Mantener los vestuarios calientes sin dañar los calefactores
Los vestuarios y las zonas de taquillas son un verdadero desafío para los calefactores eléctricos. Hay mucho vapor y salpicaduras de agua por todas partes; en esencia, eso es como crear las condiciones ideales para que se produzca un cortocircuito.
Por eso, optamos por calefactores infrarrojos con certificación IP65. La mayoría de los calefactores intentan calentar el aire, lo cual es un proceso lento. Estos calefactores son diferentes: utilizan radiación de onda corta para calentar directamente a las personas y las superficies.
Calor que realmente llega hasta ti
Lo mejor de ellos es que el calor se genera al instante. Basta con encenderlos, y en pocos segundos ya se siente el calor. No tienes que esperar a que un sistema HVAC complejo eleve lentamente la temperatura de la habitación mientras tú te quedas temblando envuelto en una toalla. El calor se propaga en línea recta. Si estás en el camino de los rayos de calor, estarás bien protegido. Así, una zona fría y húmeda se convierte en un lugar donde realmente uno quiere estar.
Diseñados para resistir el vapor
El agua y la electricidad no se mezclan bien. Para evitar que los componentes internos se dañen, colocamos los circuitos y las lámparas detrás de vidrio templado o de un protector de polímero resistente. La clasificación IP65 significa simplemente que el dispositivo es a prueba de polvo y puede soportar chorros de agua desde cualquier ángulo. También utilizamos aleaciones resistentes a la corrosión para el marco, así no tendrás que lidiar con manchas de óxido en las paredes debido a la humedad.

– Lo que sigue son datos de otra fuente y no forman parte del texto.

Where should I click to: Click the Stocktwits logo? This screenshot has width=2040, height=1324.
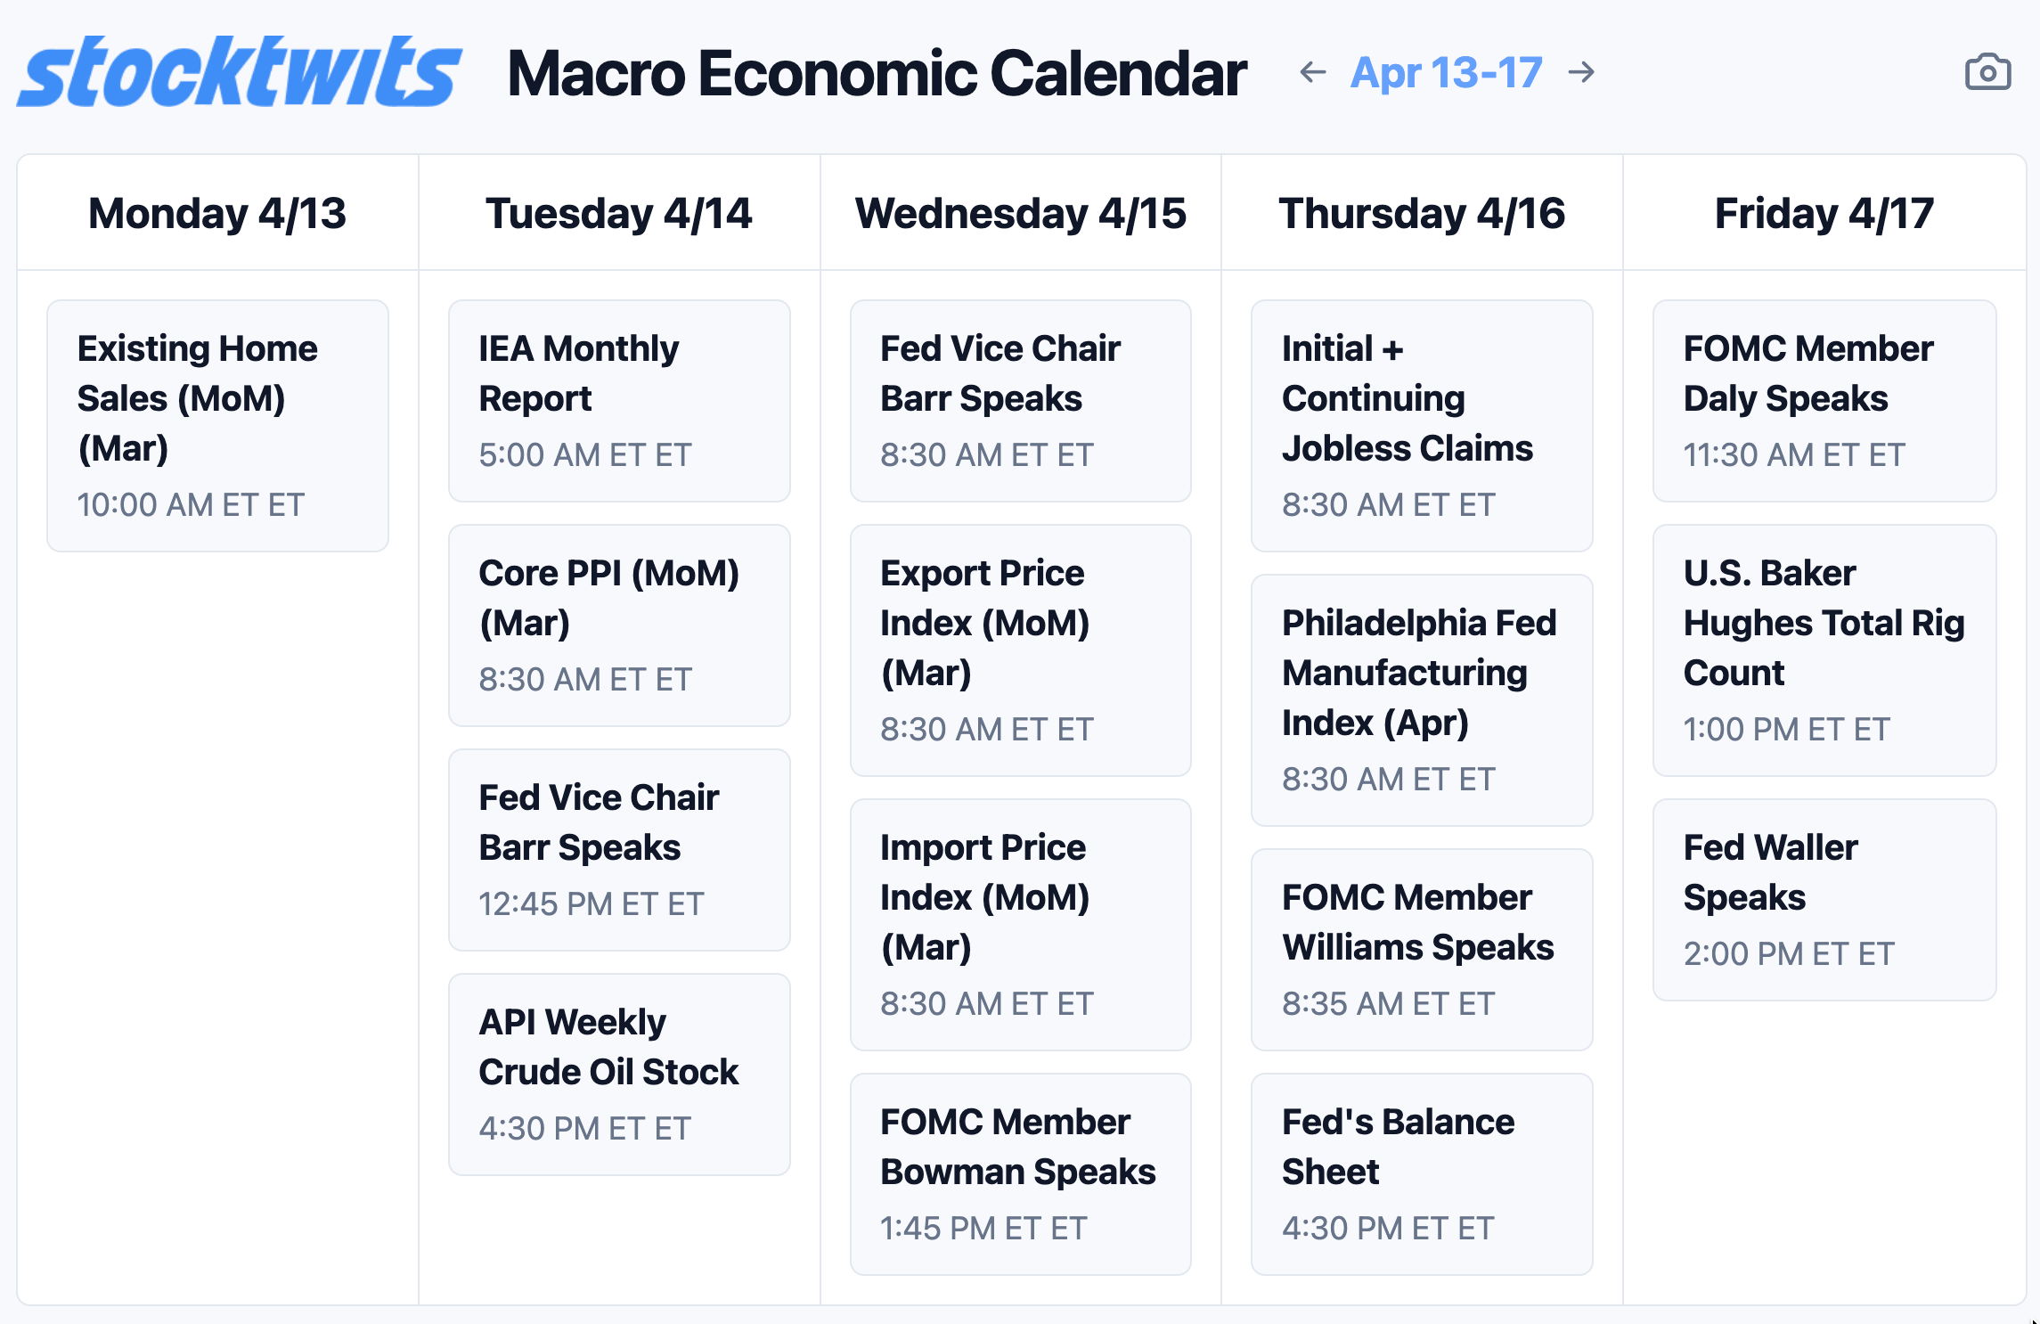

Elegir el lugar adecuado para instalarlos
Puedes instalarlos en el techo o en las paredes, dependiendo del espacio que tengas. Pero aquí está el detalle importante: la ubicación es clave. Dado que el calor es muy concentrado, no puedes decidirlo a la ligera. Si los instalas demasiado bajo, quemarás a quienes estén debajo de ellos. Si los instalas demasiado alto, el calor no llegará al suelo. Quieres encontrar ese punto ideal donde sea como estar en un spa de lujo, y no en una sauna.
Un último consejo: asegúrate de que tu panel eléctrico pueda soportar el aumento de corriente cuando las lámparas se enciendan. No querrás ser tú quien haga que se apague el interruptor en cuanto abra el gimnasio.